CONSIGNE 1:
Combien de décès le billet sur l'Afrique recense-t-il sur le continent ?
CONSIGNE 2:
Donnez la suite du billet sur l'Afrique, à partir de sa dernière phrase.

(Billet 352) – L’Afrique, c’est maintenant, avec l’art et la manière…

A l’heure où la géopolitique mondiale évolue et est appelée à profondément muter, à terme, des suites de la pandémie que le monde traverse, un continent reste, encore et toujours, en marge. C’est l’Afrique. Les mastodontes qui, jusque-là, avaient les yeux rivés sur ce continent, et surtout sur ses richesses, sont occupés à survivre. Aujourd’hui, une voie royale est ouverte devant les pays qui sauront y faire… avec tact et impact.
Résistant au Covid-19, la question est de savoir si le continent africain saura se montrer aussi résilient. En février, le monde tétanisé s’inquiétait d’une funeste hécatombe qui frapperait l’Afrique avec l’arrivée du virus. L’idée était simple : si nous, pays riches, développés, intelligents, nous voyons nos citoyens tomber comme des mouches et nous ouvrons des fosses communes (comme à New York), qu’en sera-t-il de l’Afrique ? Seulement voilà, l’Afrique a résisté, pour moult raisons qu’on décodera plus tard, mais pour l’instant, elle résiste, avec 233.000 personnes infectées au total et 6.254 décès.

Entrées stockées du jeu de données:
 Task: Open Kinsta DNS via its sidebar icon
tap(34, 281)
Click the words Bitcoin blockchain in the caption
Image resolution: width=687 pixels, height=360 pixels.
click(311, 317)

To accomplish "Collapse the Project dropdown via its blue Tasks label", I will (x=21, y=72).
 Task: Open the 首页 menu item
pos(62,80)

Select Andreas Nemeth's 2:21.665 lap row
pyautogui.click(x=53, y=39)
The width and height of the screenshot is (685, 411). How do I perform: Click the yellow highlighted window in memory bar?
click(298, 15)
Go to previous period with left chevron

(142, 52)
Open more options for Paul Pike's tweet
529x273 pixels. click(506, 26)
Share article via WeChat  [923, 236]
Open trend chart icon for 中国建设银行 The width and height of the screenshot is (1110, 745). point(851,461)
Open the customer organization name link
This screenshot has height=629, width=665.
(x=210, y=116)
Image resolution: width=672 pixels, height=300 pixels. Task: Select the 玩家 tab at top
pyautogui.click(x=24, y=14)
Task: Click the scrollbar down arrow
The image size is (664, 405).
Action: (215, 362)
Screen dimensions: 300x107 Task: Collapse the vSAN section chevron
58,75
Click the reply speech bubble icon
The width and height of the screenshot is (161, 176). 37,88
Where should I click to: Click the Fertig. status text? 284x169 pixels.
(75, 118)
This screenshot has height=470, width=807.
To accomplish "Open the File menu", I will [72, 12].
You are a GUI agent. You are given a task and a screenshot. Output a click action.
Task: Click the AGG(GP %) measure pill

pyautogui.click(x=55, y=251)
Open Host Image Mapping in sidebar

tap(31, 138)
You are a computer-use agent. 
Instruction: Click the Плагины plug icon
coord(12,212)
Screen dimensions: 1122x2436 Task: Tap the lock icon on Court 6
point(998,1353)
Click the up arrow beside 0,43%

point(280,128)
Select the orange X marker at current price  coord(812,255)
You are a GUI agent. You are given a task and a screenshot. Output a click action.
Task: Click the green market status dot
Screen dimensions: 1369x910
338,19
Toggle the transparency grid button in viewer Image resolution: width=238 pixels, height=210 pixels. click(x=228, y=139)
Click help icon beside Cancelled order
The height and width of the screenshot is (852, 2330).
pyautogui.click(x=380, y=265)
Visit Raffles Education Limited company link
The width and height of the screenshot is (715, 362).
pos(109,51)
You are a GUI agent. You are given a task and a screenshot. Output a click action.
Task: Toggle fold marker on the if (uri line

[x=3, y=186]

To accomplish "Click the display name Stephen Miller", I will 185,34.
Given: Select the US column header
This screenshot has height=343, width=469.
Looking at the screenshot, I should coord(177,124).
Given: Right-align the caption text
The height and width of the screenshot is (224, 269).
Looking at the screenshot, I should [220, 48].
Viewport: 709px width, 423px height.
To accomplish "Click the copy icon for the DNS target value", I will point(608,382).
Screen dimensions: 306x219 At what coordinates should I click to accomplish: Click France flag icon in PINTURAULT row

RÉPONSE ATTENDUE 1:
6.254 décès.

RÉPONSE ATTENDUE 2:
Toujours dans son élan africain, le roi Mohammed VI avait très tôt appelé à une riposte commune à la pandémie, alors même que les autres pays observaient ce qui allait se passer sur le continent. Puis, plutôt penauds, ces pays qui ne comptaient plus leurs morts ont dû se résoudre à l’évidence : l’Afrique a résisté. Alors on a adapté l’argumentaire : c’est vrai qu’en Afrique, les gens sont jeunes et donc épargnés… c’est juste qu’en Afrique, il existe une certaine maîtrise des pandémies… il est exact de dire que la faible densité en Afrique a épargné les populations… Mais le résultat est là, l’Afrique s’en est plutôt bien tirée.
Et de fait, le continent a besoin aujourd’hui plus que jamais d’une politique intégrée pour faire face aux différentes menaces sanitaires et écologiques à venir. Le Covid-19 peut être considéré comme un exercice à taille réelle, sur la base duquel les dirigeants africains devraient mettre au point des politiques communes, coiffées par l’UA ou un organisme supranational.
Le Maroc a lancé l’idée, puis il a envoyé des aides à une quinzaine de pays du continent. L’initiative est louable, et l’annonce en a été faite le jour même de l’opération subie par le chef de l’Etat marocain. Il est dommage qu’il y ait eu ensuite un tel tapage médiatique, pays par pays, pour une opération qui aurait gagné à être plus soft, et alors même que rien, ou presque, n’a été dit sur les expéditions de masques en Europe… Oui certes, cela énervera un peu nos « amis » du nord, mais cela risque aussi d’en indisposer d’autres, au sud.
« Il s’agit d’une initiative pragmatique et orientée vers l’action, permettant un partage d’expériences et de bonnes pratiques, pour faire face à l’impact sanitaire, économique et social de la pandémie », disait le Roi. Pour les bonnes pratiques, c’est donc fait, quoiqu'un peu surfait par la machine diplomatico-médiatique.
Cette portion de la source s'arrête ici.